Now we are ready to come back to the question of microfoundations. There are at least two aspects of this story that require microfoundations, corresponding to persistence and change: the social mechanisms of reproduction of the practice from generation to generation (persistence) and the social mechanisms of transmission of innovation across space and time (change). (There is an interesting analogy here with the reproduction of a genotype over time, with faithful reproduction and mutations.) If we committed the intellectual sin of reification and imagined that there is one unique and extended social practice that is "Alsatian winemaking wherever it occurs," we would have missed a crucial part of the story just told; there is no essential social practice of winemaking (or greeting a neighbor or decorating the house for Passover). Rather, there are bundles of bits of knowledge, assumptions, judgments, and behaviors that are embodied in the thoughts and actions of individuals at a certain time; and there are social mechanisms through which these bundles of knowledge are transmitted across generations and across space and time.

Seen from this point of view, the study of the persistence, change, and brachiation of a social practice or traditional technology is a genuinely fascinating window into patterns of human activity over time.
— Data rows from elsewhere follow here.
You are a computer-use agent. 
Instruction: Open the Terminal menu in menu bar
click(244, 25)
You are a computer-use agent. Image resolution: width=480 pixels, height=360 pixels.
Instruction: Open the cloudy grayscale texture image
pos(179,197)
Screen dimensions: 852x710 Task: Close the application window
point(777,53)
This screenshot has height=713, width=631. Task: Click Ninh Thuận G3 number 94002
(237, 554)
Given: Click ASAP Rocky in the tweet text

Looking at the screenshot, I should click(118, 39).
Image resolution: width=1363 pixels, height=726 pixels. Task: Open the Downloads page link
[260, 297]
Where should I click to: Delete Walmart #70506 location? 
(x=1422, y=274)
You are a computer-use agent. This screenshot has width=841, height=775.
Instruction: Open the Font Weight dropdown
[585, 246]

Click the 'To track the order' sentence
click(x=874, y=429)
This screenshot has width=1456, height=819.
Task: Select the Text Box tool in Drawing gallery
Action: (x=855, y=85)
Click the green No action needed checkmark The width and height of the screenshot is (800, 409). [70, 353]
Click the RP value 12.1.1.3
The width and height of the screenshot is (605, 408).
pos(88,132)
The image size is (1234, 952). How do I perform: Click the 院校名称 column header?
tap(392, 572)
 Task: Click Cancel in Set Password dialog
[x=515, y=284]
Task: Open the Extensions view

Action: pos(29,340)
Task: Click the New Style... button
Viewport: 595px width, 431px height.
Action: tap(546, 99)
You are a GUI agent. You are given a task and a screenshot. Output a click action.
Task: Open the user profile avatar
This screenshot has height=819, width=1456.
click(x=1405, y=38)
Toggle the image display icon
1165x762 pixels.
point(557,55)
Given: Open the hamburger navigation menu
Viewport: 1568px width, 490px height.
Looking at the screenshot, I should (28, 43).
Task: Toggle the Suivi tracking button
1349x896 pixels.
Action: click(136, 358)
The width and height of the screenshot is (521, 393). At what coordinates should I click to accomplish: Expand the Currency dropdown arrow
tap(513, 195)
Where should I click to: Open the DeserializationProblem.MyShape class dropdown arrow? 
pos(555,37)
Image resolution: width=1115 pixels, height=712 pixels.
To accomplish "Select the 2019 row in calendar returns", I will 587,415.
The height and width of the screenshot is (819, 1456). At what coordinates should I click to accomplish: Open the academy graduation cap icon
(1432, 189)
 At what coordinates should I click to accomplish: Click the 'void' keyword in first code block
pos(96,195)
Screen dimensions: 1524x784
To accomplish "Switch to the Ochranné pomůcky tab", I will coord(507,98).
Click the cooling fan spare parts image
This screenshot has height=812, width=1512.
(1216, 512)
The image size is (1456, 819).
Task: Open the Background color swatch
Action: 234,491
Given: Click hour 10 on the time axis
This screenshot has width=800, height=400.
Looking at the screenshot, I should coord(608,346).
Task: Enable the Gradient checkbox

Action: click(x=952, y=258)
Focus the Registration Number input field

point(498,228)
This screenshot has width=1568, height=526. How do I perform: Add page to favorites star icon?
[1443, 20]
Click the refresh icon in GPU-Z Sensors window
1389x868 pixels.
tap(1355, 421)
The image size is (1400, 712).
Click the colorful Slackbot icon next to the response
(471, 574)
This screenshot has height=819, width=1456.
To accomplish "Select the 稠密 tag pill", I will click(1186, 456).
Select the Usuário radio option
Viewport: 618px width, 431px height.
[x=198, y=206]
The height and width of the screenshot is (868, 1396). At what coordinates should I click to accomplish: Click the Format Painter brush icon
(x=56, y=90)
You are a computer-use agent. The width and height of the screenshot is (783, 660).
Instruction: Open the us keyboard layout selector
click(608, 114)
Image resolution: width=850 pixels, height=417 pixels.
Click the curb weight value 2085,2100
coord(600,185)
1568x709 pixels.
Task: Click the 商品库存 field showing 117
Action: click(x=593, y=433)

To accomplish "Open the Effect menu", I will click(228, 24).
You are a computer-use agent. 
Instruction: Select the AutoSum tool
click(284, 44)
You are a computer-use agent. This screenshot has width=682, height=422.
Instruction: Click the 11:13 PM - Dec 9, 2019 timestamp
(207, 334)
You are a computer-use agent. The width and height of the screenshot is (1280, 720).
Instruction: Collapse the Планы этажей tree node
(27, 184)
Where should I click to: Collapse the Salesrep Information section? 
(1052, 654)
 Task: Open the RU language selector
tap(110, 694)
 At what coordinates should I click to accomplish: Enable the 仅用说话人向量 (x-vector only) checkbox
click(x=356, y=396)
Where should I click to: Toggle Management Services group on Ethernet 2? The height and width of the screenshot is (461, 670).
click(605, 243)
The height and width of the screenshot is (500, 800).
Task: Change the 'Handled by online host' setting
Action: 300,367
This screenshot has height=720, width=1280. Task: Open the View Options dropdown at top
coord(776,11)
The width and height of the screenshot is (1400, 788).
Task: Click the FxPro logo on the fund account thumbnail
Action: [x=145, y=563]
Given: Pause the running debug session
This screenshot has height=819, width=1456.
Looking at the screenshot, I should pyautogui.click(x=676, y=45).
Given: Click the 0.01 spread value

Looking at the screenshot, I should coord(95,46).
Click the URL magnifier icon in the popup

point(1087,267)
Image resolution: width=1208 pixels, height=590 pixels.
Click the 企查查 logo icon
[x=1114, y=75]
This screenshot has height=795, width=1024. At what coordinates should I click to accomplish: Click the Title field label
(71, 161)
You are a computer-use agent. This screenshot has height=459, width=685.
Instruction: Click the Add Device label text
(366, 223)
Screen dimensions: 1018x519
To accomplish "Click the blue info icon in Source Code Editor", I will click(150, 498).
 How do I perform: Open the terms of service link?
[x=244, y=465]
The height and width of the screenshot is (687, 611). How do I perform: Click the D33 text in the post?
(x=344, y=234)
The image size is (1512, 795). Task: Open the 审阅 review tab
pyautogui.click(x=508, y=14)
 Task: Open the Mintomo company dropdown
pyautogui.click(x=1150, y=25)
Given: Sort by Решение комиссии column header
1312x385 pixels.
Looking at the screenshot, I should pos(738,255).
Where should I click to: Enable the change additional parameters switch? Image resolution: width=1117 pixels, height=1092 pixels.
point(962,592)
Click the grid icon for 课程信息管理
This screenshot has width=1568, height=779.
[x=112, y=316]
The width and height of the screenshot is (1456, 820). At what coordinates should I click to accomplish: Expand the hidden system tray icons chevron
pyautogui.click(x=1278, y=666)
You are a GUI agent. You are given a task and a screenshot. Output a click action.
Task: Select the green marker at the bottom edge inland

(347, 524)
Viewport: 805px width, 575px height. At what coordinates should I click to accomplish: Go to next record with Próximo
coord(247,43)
If it were possible to trace the travel of an innovation in the fermentation process from its origin in a given village, along the circuits of the periodic markets, across a jump to a more distant place (by long-distance ship, for example) we would have a "marker" of the routes of social interaction and travel that were characteristic of seventeenth-century rural Alsace. The logic of this investigation would be similar to that pursued by historical linguistics, observing the gradual transformation of the syntax, phonology, or vocabulary of a language over several centuries and an extended region.

And the topic of microfoundations is an important theoretical question in this story. It invites us to ask several foundational questions:
"What are the social processes within which the complex social practice is embodied in human behavior and knowledge at a certain time?"
"What are the social processes through which this body of knowledge is transmitted relatively intact from one generation to the next?"
"What are the social mechanisms of transmission through which these clusters of human knowledge and their variations are conveyed across space and across social groups (from village to village)?"

1 comment:

  1. Good questions. The structure of society impacts the processes. Consider the arguments of J.R. Harris--The Nurture Assumption. In some situations we learn more from our peers than from our parents. Recent articles in the NYTimes on love in Saudi Arabia raise the question of how change happens, as those teenagers appear to have incorporated the lessons of their society, yet cell phones, etc. are eroding some aspects of practices.